The Taking of Porto Bello by Vice Admiral Vernon on the 22nd of Novr. 1739 with Six Men-of-War only

The Taking of Porto Bello by Vice Admiral Vernon on the 22nd of Novr. 1739 with Six Men-of-War only

1743 (early 19th-century restrike)
Remi Parr, after Peter Monamy
Line engraving with hand coloring in watercolor on medium, slightly textured, cream wove paper
Sheet: 12 5/16 × 18 1/8 inches (31.3 × 46 cm) Plate: 11 9/16 × 14 3/8 inches (29.4 × 36.5 cm) Image: 10 5/16 × 14 1/16 inches (26.2 × 35.7 cm)
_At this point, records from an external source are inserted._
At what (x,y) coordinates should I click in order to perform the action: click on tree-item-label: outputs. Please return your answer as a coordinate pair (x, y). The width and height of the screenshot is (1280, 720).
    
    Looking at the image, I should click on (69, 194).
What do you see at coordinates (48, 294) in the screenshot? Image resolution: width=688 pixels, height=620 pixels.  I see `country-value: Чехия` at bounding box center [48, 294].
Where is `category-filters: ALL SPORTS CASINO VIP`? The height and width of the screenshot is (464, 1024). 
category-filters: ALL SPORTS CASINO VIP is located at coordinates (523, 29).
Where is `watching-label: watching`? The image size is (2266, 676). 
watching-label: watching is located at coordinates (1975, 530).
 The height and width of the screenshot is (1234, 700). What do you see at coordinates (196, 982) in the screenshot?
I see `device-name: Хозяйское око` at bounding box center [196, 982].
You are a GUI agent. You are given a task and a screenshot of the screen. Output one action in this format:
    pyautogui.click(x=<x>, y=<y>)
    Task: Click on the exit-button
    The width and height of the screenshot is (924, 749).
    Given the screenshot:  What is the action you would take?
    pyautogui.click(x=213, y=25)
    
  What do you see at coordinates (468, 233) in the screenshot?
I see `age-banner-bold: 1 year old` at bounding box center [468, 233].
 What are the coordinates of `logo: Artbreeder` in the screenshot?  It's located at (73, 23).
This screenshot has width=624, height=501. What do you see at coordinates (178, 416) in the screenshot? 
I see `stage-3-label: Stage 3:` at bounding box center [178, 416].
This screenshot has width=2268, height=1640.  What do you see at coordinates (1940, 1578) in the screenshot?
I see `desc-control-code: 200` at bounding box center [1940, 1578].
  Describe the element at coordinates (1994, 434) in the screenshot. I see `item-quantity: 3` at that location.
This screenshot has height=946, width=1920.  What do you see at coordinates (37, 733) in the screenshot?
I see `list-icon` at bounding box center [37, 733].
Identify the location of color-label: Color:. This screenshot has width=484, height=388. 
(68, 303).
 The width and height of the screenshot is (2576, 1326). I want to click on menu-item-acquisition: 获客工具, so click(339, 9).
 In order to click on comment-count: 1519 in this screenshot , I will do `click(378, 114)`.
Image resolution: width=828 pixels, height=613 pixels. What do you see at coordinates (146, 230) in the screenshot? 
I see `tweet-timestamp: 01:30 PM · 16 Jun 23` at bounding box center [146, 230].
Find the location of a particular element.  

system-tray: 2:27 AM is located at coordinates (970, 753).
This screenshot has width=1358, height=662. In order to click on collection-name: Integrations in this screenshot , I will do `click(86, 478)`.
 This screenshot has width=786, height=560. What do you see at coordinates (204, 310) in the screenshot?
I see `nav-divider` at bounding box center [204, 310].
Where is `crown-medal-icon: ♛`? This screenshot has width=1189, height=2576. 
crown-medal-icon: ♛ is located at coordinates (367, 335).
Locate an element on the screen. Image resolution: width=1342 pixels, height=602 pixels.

The capture of Puerto Bello, the Spanish trading post on the coast of present-day Panama, was the most celebrated British naval victory of the first half of the eighteenth century. Admiral Edward Vernon, a fierce critic of Prime Minister Robert Walpole and what he saw as insufficiently assertive policies with regard to national trade and the maintenance of the navy, had boasted to Parliament in 1729 that he could take Porto Bello, as it was then known, with “six ships only.” Mounting hostilities between Britain and Spain in the 1730s broke out into war, and, in 1739, Vernon made good on his promise. News of the capture reached London in March 1740, and Monamy’s painting appears to have been installed at Vauxhall in a matter of weeks: Frederick, Prince of Wales (son of George II), and his wife, Augusta, viewed it there on May 19. Monamy’s composition provides a legible depiction of the action as it was described in published reports. The painting was one of a range of cultural productions that celebrated Vernon as a national hero.